Opini

Dalam Bencana Ada Isyarat Tuhan

Kamis, 31 Maret 2005 | 10:31 WIB

Oleh: *Udin Safrudin, SS

Beberapa bencana terjadi kerap melanda bangsa Indonesia. Terjadi di daerah yang mungkin banyak orang shaleh atau mungkin dekat tempat maksiat. Waktunya kadang siang hari juga pada tengah malam hari. Menimpa orang kecil, besar, awam, pintar, dan bangsawan sekalipun.

<>

Sadar atau tidak, kita ikut prihatin atas beberapa musibah yang menimpa bangsa ini sambil berucap Inna Lillahi wa Inna Ilaihi Raji’un. Semoga Tuhan Yang Maha Kuasa memberi ketabahan dan hidayah atas musibah ini.

Barangkali musibah terjadi karena kehendak alam (kata sebagian orang), karena kehendak Tuhan, atau mungkin karena kejahatan manusia (kalau merasa sadar),  sebagaimana dalam ajaran Islam, Allah SWT berfirman: “Telah nampak kerusakan di darat dan di lautan disebabkan karena ulah tangan manusia”. Allah tidak menimpakan kehancuran di muka bumi karena tidak ada reaksi positif dan produktif setelah disampaikannya nasihat-nasihat agama dan peringatan oleh para ulama. Bahkan boleh jadi karena tidak munculnya keadilan dari semua pihak di tengah kehidupan  bermasyarakat, berbangsa dan bernergara.

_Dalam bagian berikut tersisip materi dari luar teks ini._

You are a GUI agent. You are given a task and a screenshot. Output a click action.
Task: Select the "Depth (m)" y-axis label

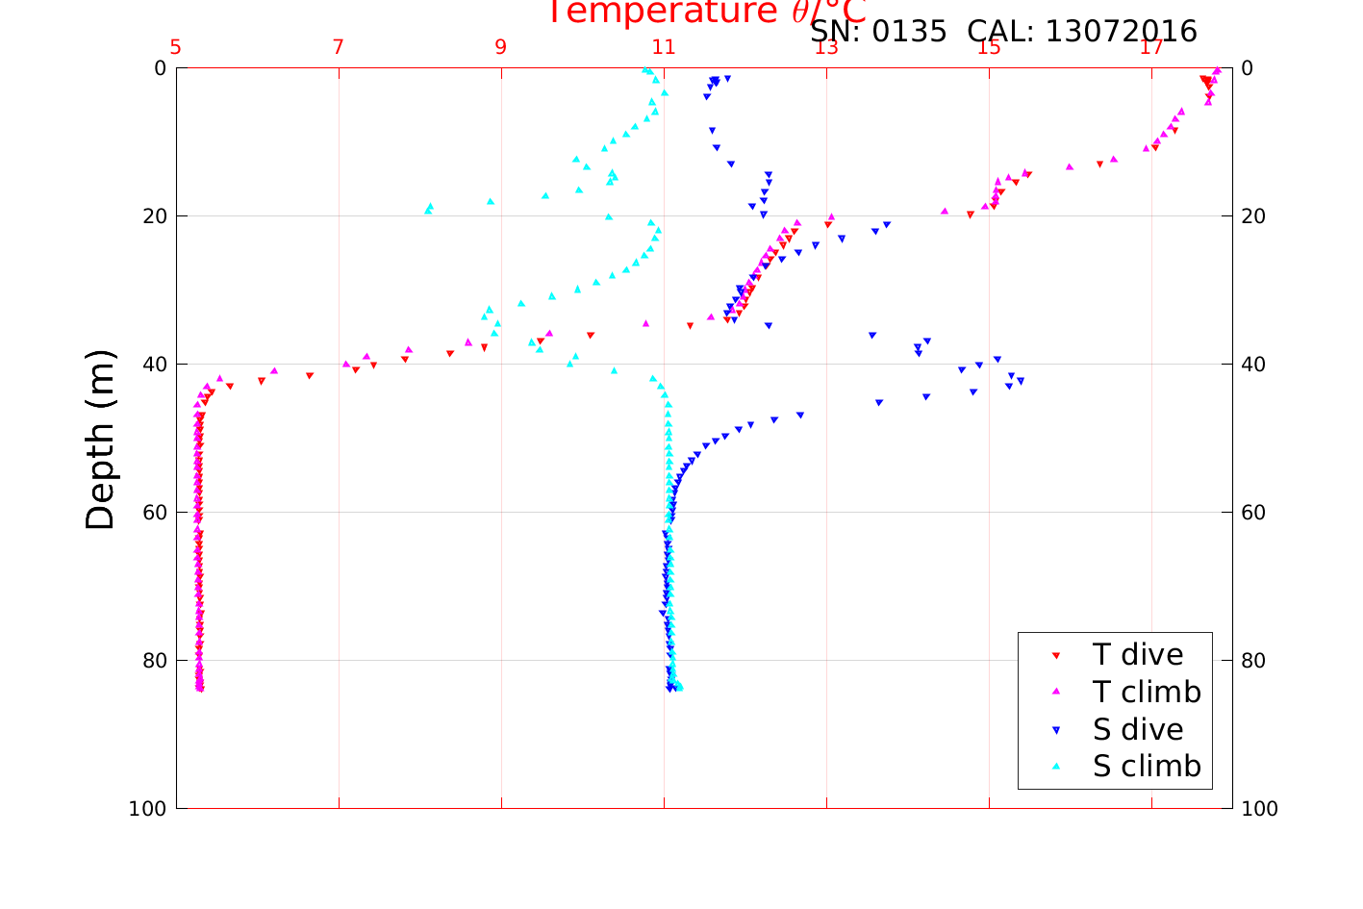[x=100, y=439]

Dan terbukti para da’i, rohaniawan, pendeta, pastor telah banyak menyampaikan pesan moral dan beberapa nasihat dari agamanya masing-masing. Para aparat berusaha keras melalui kemampuan, tenaga, fikiran dan waktunya menindak para pelaku kejahatan. Tapi pelaku kejahatan pun belum kapok dan menambah kejahatannya dengan menyogok, yang disogok (disuap: Red.) pun menerimanya karena tidak kuat oleh godaan.

Orang besar melakukan kejahatan, orang kecil pun ikut melakukannya. Orang pintar merasa bersih atau shaleh saat memberikan nasihatnya. Di saat diberi kesempatan untuk melakukan kebersihan sosial. Ternyata keshalihannya tidak terbukti, tidak seshalih saat dia menjadi penceramah atau orator. Orang bodoh jadi ikut-ikutan dan menyontohnya, bagaikan peribahasa guru kencing berdiri, murid kencing berlari.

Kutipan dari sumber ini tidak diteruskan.